Task:
Copy the records below line for line, with no changes.

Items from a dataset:
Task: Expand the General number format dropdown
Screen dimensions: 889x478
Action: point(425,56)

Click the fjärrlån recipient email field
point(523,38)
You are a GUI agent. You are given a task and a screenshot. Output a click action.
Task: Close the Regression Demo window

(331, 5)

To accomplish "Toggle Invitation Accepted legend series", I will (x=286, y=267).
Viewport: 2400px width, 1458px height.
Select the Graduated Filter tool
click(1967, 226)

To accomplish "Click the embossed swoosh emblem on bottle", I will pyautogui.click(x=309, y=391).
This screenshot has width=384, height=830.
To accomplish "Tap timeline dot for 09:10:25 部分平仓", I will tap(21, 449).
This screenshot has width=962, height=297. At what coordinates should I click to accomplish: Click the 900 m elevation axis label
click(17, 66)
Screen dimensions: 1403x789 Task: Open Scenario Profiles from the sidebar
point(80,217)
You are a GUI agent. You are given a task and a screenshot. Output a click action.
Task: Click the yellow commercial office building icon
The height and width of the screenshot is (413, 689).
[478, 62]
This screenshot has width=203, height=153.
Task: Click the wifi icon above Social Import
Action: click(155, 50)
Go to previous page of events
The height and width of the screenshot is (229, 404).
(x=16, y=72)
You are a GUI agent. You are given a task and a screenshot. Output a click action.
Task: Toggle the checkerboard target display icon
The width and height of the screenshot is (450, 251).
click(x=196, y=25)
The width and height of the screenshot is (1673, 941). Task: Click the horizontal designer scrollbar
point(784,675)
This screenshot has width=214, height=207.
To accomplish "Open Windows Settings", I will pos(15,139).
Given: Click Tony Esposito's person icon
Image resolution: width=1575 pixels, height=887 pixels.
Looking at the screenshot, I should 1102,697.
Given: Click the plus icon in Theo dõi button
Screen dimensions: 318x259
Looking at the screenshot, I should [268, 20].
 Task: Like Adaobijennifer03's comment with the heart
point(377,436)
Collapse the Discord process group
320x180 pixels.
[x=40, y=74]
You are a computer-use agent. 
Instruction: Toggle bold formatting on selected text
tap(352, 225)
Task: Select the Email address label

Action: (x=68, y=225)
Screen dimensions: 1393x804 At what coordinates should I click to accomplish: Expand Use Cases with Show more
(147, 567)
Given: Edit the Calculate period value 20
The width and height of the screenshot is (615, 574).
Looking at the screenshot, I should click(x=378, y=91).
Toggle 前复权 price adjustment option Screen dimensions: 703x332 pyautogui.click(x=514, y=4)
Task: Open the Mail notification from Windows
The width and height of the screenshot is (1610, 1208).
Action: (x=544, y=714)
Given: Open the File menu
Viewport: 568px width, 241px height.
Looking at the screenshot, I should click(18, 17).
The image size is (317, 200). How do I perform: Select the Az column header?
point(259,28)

Answer to the problem:
Task: Expand the General number format dropdown
Screen dimensions: 889x478
Action: point(425,56)

Click the fjärrlån recipient email field
point(523,38)
You are a GUI agent. You are given a task and a screenshot. Output a click action.
Task: Close the Regression Demo window

(331, 5)

To accomplish "Toggle Invitation Accepted legend series", I will (x=286, y=267).
Viewport: 2400px width, 1458px height.
Select the Graduated Filter tool
click(1967, 226)

To accomplish "Click the embossed swoosh emblem on bottle", I will pyautogui.click(x=309, y=391).
This screenshot has width=384, height=830.
To accomplish "Tap timeline dot for 09:10:25 部分平仓", I will tap(21, 449).
This screenshot has width=962, height=297. At what coordinates should I click to accomplish: Click the 900 m elevation axis label
click(17, 66)
Screen dimensions: 1403x789 Task: Open Scenario Profiles from the sidebar
point(80,217)
You are a GUI agent. You are given a task and a screenshot. Output a click action.
Task: Click the yellow commercial office building icon
The height and width of the screenshot is (413, 689).
[478, 62]
This screenshot has width=203, height=153.
Task: Click the wifi icon above Social Import
Action: click(155, 50)
Go to previous page of events
The height and width of the screenshot is (229, 404).
(x=16, y=72)
You are a GUI agent. You are given a task and a screenshot. Output a click action.
Task: Toggle the checkerboard target display icon
The width and height of the screenshot is (450, 251).
click(x=196, y=25)
The width and height of the screenshot is (1673, 941). Task: Click the horizontal designer scrollbar
point(784,675)
This screenshot has width=214, height=207.
To accomplish "Open Windows Settings", I will pos(15,139).
Given: Click Tony Esposito's person icon
Image resolution: width=1575 pixels, height=887 pixels.
Looking at the screenshot, I should 1102,697.
Given: Click the plus icon in Theo dõi button
Screen dimensions: 318x259
Looking at the screenshot, I should [268, 20].
 Task: Like Adaobijennifer03's comment with the heart
point(377,436)
Collapse the Discord process group
320x180 pixels.
[x=40, y=74]
You are a computer-use agent. 
Instruction: Toggle bold formatting on selected text
tap(352, 225)
Task: Select the Email address label

Action: (x=68, y=225)
Screen dimensions: 1393x804 At what coordinates should I click to accomplish: Expand Use Cases with Show more
(147, 567)
Given: Edit the Calculate period value 20
The width and height of the screenshot is (615, 574).
Looking at the screenshot, I should click(x=378, y=91).
Toggle 前复权 price adjustment option Screen dimensions: 703x332 pyautogui.click(x=514, y=4)
Task: Open the Mail notification from Windows
The width and height of the screenshot is (1610, 1208).
Action: (x=544, y=714)
Given: Open the File menu
Viewport: 568px width, 241px height.
Looking at the screenshot, I should click(18, 17).
The image size is (317, 200). How do I perform: Select the Az column header?
point(259,28)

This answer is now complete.